The data he saw often was devoid of context.
If a program reduces carbon footprint by 17 million tons per year, what does that mean? How much is that? Is that a lot?
So he built a framework for the things he learned. It helped him figure out how much was a lot and how much was a little, and how expensive something might be.
This framework consists of five questions.
- How much of the 52 Billion Tons?
- connect everything to the main goal of eliminating 52 billion tons a year
- divide X amount of GHG by 52 billion
- convert it into a percentage
- now you know the big picture goal of how many % of annual global emissions.
- What's your plan for cement?
- electricity and cars get a lot of attention, but you have to consider everything humans do to cause GHG.
- 5 activities
- 29%: making things (cement, steel, plastic)
- 26%: plugging in (electricity)
- 22%: growing things (animal, plants)
- 16%: getting around (planes, trucks, cargo ships)
- 7%: keeping warm and cool (heating, cooling, refrigeration)
- How much power are we talking about?
- 1 watt = a big of energy per second
- think of it like measuring the flow of water out of a faucet, counting cups that came out per second, measuring power is similar, only you're measuring the flow of energy. Watts is similar to "cups per second"

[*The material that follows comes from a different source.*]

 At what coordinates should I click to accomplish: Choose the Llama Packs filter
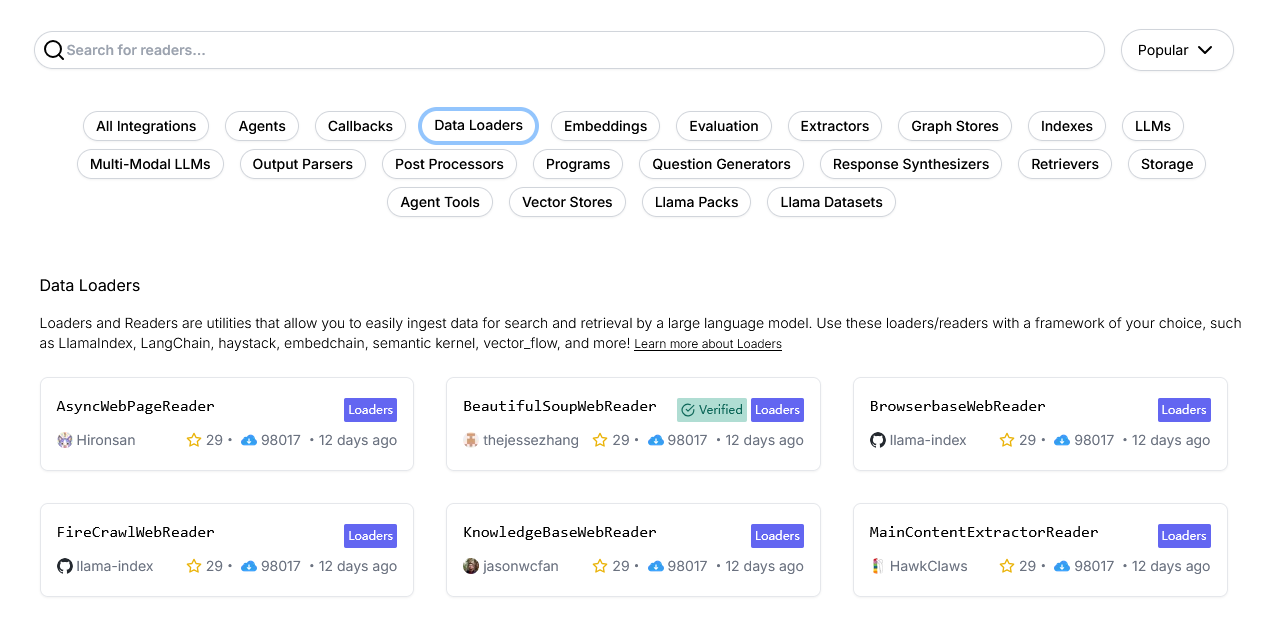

- A small incandescent bulb uses 40 watts. A hair dryer uses 1,500. The largest power station in the world: Three Gorges Dam in china produces 22 billion watts
- hack
- kilowatt: house
- gigawatt: city
- > 100 gigawatt: big country
- How much space?
- for a given energy source (wind, solar, nuclear) find out how much space will be required to produce that energy
- power density: how much power you can get from different sources for a given amount of land (or water) measured in Watts per square meter
- examples
- fossil fuels (500 - 10,000)
- nuclear (500 - 1,000)
- solar (5-20)
- hydropower(5-50)
- wind (1-2)
- wood and other biomass (<1)
- How much is this going to cost?
- moving to cleaner energy sources will cost something, this cost is what he calls Green Premiums (GP)
- ex: jet fuel
- average retail price of jet fuel in USA is $2.22/gallon
- advanced biofuel cost $5.35/gallon
- green premium for zero carbon fuel
(5.35 - 2.22)/2.22 * 100 = 140%
- Helps answer two questions:
- which zero-carbon option to deploy?(the ones with low GP or no premium at all)
- where to focus research and development spending, early investors, and best inventors? (wherever the GPs are too high so it makes it more affordable for poorer countries)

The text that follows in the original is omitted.